Judi, seperti kata Rhoma Irama membuat orang malas dibuai harapan. Sebuah awal perjalanan hidup menyesatkan.
Tak perlu lagi penjelasan efek merusak judi. Yang perlu saat ini bagaimana menyelamatkan masyarakat agar tidak tertipu perjudian online. Tertipu di sini menggambarkan bahwa yang terjadi sesungguhnya lebih parah dari perjudian riil, yang seseorang mungkin saja bisa menang.
Perjudian di sini sepenuhnya benar-benar menjerat masyarakat secara massal tertipu berkedok perjudian.
Bisa dibayangkan dasyatnya penipuan judi online ini.
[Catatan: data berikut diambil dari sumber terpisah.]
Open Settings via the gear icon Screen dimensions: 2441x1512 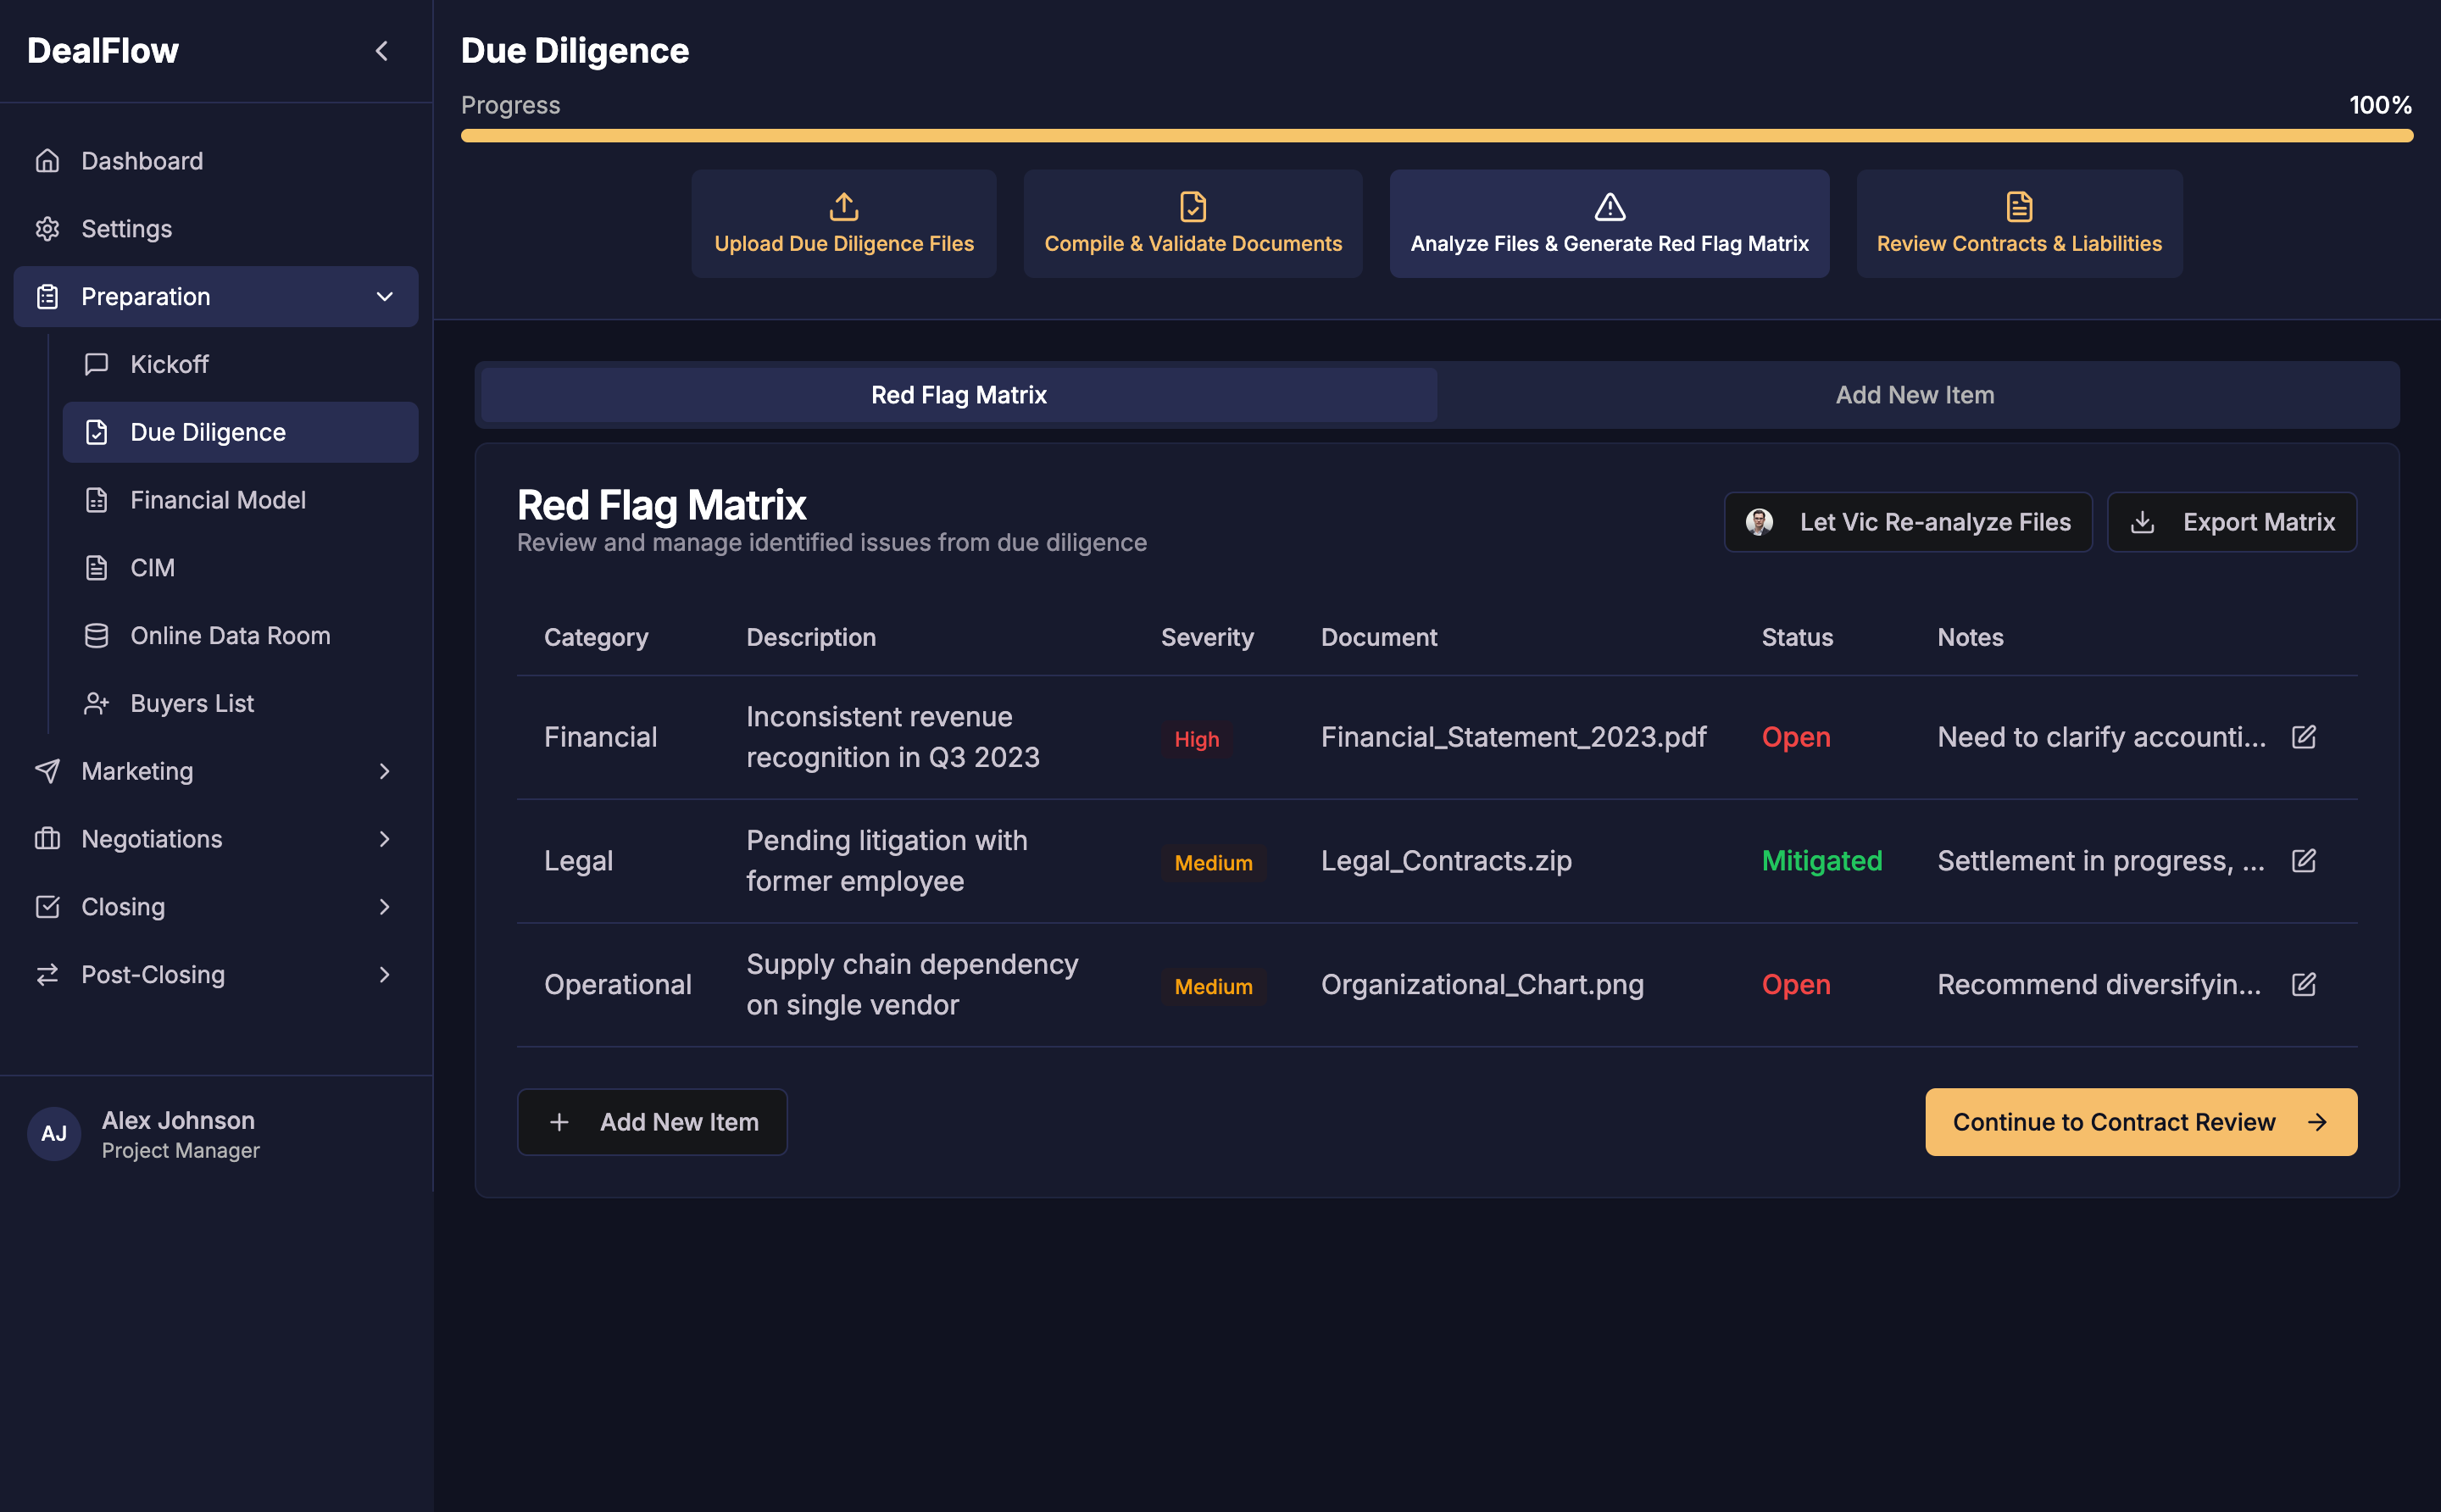(x=49, y=228)
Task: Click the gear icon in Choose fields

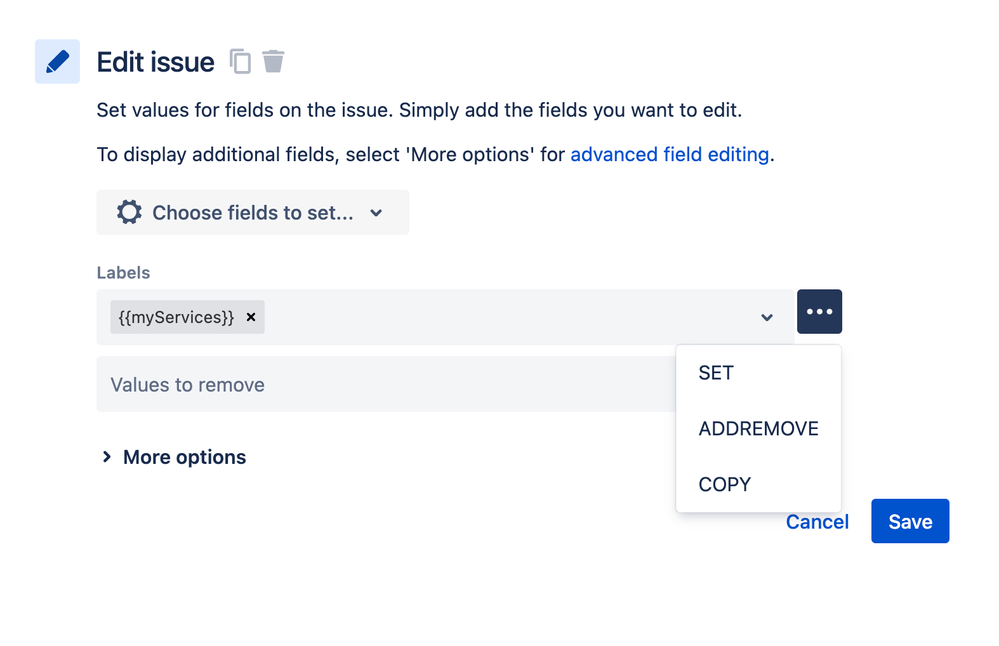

Jika judi tanpa penipuan saja sudah merusak, apalagi perjudian online yang sengaja menipu masyarakat. Membuai masyarakat. Artinya, permainan yang dijadikan alat berjudi tak lebih sekedar untuk menipu dan menipu. Sudah judi, penipuan pula.
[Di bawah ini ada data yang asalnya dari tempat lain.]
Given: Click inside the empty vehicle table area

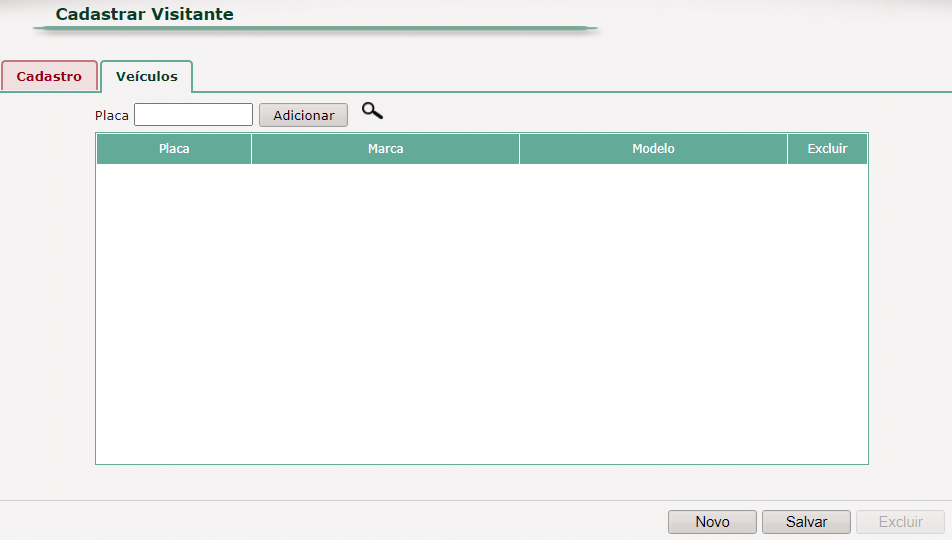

Jelas ada tsunami dasyat penghancuran moral dan kehidupan sosial di tengah masyarakat. Celakanya, tsunami itu bukan air laut yang terlihat jelas melainkan berbentuk aktivitas dunia maya, yang siapapun sulit menghancurkannya. Seperti seks online, judi online sangat sulit dihapus. Sepuluh diblokir akan muncul seratus, seratus diblokir akan muncul ribuan.
Jadi, tidak ada cara lain kecuali dari kesadaran masyarakat sendiri. Sayangnya, kesadaran sulit dibangkitkan karena sudah demikian penuh harap hidup dalam impian kosong. Lebih celaka lagi, judi bersifat candu sehingga membuat seseorang demikian sulit ke luar hingga hanya tersisa baju yang melekat di tubuh.
Perlu langkah riil dan luar biasa dasyat seluruh lini. Ya sosial, penanganan serius dunia maya, tindakan hukum aparat, tokoh agama sampai tingkat paling bawah seluruh jaringan pemerintah. Seluruh kekuatan negeri ini, memang perlu turun tangan jika ingin menyelamatkan bukan hanya mereka yang berjudi, tapi seluruh masyarakat negeri ini. Sebuah tantangan sangat berat, yang tak bisa dijawab sekedar retorika dan janji kosong.